Tuesday, 22 October 2013

Catchup - part, four Washington DC

When we arrived at our hotel in Crystal City, we found the whole place filled with motor bikes and big hairy bikers were everywhere. We had arrived on the Sunday before Memorial Day, which was on Monday 27 May and the bikers were there to do the annual Rolling Thunder parade at Arlington Cemetery to honour the fallen. Many of the bikers seemed to be Vietnam vets and so besides patriotism, had a strong personal reason to join in the parade and honour the fallen.
This picture is from the newspaper  Boise Weekly archives and shows a part of the huge parade.

 Memorial day is an important holiday in the USA and along the route we had seen flags in unexpected places in honour of the event.

This patriotic vehicle was parked on a road bridge, whilst work was stopped for the Memorial Day weekend and is typical of the importance this day holds for Americans
We ate that evening in a really packed Chili’s, recommended by the hotel staff, where they do an amazing Chimichunga, so large a doggy box is mandatory for a person with a normal appetite.

Day One
The next day we took the subway to start our tour around the many Smithsonian institutes that abound in Washington, starting with the zoo.
Suprisingly, to me, in the land that gave the world commercialism, there are no adverts in this subway.  The London Underground and the Paris metro are covered in ads on every flat surface wherever they will stay put.
 At the entrance to the zoo is the widest zebra crossing I have ever seen. It did not seem to work too well since cars were queuing over it due to heavy traffic and you had walk around the vehicles.


The Mother of all Zebra crossings. 
This is only half of it, it stretches the same distance the other way.  The Grandson (TG) is very keen on big cats and he like nothing better than a visit to anywhere that is involved in their protection and survival.

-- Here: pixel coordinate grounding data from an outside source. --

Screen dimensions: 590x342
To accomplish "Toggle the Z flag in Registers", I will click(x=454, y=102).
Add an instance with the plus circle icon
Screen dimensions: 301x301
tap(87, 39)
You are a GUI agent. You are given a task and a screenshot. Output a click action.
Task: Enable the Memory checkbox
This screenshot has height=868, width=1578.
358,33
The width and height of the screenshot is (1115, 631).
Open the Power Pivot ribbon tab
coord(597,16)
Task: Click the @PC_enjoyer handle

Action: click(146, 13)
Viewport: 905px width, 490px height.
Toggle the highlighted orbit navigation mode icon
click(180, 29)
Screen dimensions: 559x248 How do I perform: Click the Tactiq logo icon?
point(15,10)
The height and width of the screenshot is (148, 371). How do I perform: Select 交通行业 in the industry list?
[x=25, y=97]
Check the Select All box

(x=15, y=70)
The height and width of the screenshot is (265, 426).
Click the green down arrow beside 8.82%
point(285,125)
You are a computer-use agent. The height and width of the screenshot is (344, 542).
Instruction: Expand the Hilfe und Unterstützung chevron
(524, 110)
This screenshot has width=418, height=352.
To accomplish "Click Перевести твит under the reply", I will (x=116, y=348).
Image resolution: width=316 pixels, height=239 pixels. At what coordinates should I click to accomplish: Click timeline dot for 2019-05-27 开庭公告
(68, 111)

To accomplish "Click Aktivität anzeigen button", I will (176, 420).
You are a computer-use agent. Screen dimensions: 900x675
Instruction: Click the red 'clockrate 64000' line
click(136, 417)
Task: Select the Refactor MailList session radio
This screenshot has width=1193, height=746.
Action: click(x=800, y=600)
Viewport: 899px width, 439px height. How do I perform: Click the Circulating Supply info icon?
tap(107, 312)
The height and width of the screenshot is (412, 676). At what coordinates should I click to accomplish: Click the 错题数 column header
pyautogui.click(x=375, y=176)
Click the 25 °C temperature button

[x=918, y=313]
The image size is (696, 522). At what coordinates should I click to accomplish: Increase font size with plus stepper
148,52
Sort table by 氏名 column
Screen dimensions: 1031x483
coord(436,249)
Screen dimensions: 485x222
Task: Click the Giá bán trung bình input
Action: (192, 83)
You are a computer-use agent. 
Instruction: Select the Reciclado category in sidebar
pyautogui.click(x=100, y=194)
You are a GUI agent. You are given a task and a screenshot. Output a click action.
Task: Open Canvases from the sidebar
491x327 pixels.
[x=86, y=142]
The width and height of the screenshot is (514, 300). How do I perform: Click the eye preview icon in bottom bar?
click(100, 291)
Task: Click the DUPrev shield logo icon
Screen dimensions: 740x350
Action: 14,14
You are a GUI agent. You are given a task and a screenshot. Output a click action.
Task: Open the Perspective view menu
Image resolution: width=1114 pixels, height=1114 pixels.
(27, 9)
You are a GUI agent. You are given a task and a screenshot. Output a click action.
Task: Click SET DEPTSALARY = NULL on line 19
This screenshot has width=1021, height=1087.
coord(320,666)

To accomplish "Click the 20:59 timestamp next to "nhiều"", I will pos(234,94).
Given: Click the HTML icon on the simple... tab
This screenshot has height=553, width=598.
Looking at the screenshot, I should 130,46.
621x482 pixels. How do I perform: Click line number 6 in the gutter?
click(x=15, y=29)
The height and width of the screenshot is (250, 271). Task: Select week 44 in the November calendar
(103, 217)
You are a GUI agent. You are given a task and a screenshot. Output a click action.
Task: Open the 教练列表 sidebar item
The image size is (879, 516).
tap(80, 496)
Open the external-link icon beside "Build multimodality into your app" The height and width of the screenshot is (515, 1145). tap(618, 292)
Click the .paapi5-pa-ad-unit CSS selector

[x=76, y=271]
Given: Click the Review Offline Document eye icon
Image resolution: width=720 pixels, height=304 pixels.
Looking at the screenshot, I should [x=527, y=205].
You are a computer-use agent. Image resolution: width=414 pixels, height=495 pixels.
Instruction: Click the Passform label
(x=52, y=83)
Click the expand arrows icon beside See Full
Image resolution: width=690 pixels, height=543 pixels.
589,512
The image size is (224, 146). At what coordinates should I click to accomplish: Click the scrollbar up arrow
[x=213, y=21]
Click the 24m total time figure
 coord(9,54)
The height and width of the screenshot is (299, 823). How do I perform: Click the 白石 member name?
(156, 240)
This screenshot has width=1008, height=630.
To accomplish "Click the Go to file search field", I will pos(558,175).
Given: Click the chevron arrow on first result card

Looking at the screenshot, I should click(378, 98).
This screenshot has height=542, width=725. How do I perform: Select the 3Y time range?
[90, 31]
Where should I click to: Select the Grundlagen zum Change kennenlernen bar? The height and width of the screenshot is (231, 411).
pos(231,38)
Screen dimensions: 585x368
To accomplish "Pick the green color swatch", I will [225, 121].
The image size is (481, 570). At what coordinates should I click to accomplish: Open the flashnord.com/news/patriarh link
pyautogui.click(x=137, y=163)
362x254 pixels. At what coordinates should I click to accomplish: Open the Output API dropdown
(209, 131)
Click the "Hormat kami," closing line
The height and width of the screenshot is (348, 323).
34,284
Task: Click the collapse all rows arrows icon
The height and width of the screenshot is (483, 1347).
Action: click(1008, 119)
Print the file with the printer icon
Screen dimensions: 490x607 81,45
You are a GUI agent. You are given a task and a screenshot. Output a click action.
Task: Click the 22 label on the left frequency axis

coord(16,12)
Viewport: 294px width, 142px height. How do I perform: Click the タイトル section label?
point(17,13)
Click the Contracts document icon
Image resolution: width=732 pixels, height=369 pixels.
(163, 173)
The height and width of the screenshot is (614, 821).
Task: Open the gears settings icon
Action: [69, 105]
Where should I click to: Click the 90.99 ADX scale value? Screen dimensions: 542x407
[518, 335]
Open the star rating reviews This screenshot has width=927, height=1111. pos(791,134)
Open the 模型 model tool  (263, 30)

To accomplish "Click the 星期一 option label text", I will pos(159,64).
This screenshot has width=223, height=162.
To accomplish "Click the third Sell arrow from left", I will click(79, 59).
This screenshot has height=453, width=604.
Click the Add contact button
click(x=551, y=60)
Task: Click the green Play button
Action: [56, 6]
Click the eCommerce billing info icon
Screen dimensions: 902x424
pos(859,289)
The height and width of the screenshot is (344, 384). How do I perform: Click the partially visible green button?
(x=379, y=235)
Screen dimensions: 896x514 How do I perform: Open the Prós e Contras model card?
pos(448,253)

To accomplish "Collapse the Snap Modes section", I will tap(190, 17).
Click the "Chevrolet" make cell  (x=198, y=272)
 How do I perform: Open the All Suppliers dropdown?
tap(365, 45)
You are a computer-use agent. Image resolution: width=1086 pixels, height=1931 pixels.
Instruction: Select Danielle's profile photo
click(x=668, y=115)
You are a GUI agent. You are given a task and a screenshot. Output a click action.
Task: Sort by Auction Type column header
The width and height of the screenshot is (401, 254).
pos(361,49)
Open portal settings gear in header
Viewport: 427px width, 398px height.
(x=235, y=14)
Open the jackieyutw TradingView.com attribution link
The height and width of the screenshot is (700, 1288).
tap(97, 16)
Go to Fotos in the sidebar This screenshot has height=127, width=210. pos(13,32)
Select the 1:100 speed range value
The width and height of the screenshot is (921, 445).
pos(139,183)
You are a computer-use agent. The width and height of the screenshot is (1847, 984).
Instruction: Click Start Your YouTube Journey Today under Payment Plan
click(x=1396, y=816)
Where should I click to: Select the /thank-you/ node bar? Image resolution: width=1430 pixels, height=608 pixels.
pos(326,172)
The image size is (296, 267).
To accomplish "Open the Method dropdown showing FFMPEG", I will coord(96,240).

Washington's Zoo is not just there to display exotic animals, the Smithsonian contributes to restoring and protecting endangered species and so they have a breeding programme for many species. It is also one of the places you can see a giant Panda.  We strolled around taking trying to see as much as possible.
I have seen job interviewers use that look, when you are asked to take a seat.

..and I-a-ia-I will always love yoooo...

Darn teeth ain't what the used to be, caint seem to get through this bark

And for my next tune...

Come any closer with that camera bud, and you'll have two black eyes.
After the zoo, we took the subway to the centre of Washington. We first went to the Spy Museum, where TS and TG went on a spying tour, taking on a secret identity and uncovering information in a short interactive adventure.

The rest of us walked around the museum which has a lot of espionage related exhibits and a series of interactive displays. Whilst there was a lot of serious stuff about real spies, there was also a lot of James Bond memorabilia on show, including one of the old Bond cars with all the gadgets.  Not being much into cars, to me it looked nothing like the kind of car I would buy, but people were drooling over it as if it were special.   It was so low down, you would not be able to see far ahead for safe overtaking and the suspension was slung so low, it would not be able to get to our house owing to it grounding on the speed bumps we have to slow down traffic. The seats looked really uncomfortable, forcing your legs to stick straight out in front of you and it did not even have a rear seat!  The museum made me think of the old Mad Magazine strip, Spy vs Spy and sure enough there were some books on sale in the gift shop.


When we had finished there, we walked around the Mall area to look at the various famous buildings, including one which is painted with whitewash and which looked a lot smaller and more crowded than it does on TV.

A white house, imaginatively named The White House
Naturally we stopped for the obligatory photo shoot.
By the end of the day, we were foot sore and exhausted and we had not seen as much as we had planned. We went back to the hotel and bathed our feet.

Day Two
The next morning it rained, but was clear by the time we arrived in the museum area, it was dry. We visited the Smithsonian Space museum and we separated to look at the different things that interested us individually arranging to meet later.    I wandered around entranced by all the billion dollar boy’s toys on display. I touched the moon and looked at the various exhibits, finding the exhibit for the Voyager missions particularly interesting since I had only recently done a talk for the science group that I belong to on the Voyager Missions and it was still fresh in my mind.
A replica of one of the Voyager satellites
One of the things I spotted after that was a replica of the Sputnik satellite, the first ever man made object to go into orbit.  
A replica of Sputnik 1
Unless you lived through that time, you could not understand the shock and amazement that Sputnik produced, particularly to the American public at large. Launched by the Soviet Union, it essentially came out of nowhere news-wise and Russia, a largely peasant society, makers of low tech machinery built like tanks suddenly leapt into first place in the space race, beating the US and British into space. Everyone in the West believed that the Russians were not as technically capable as America or Britain, yet suddenly there was this beeping noise coming from space! Suddenly the idea we had been fed that the soviets were not very capable, turned out to untrue and the cold war became more threatening.  If they could send a satellite into space we must now all be in reach of their missiles.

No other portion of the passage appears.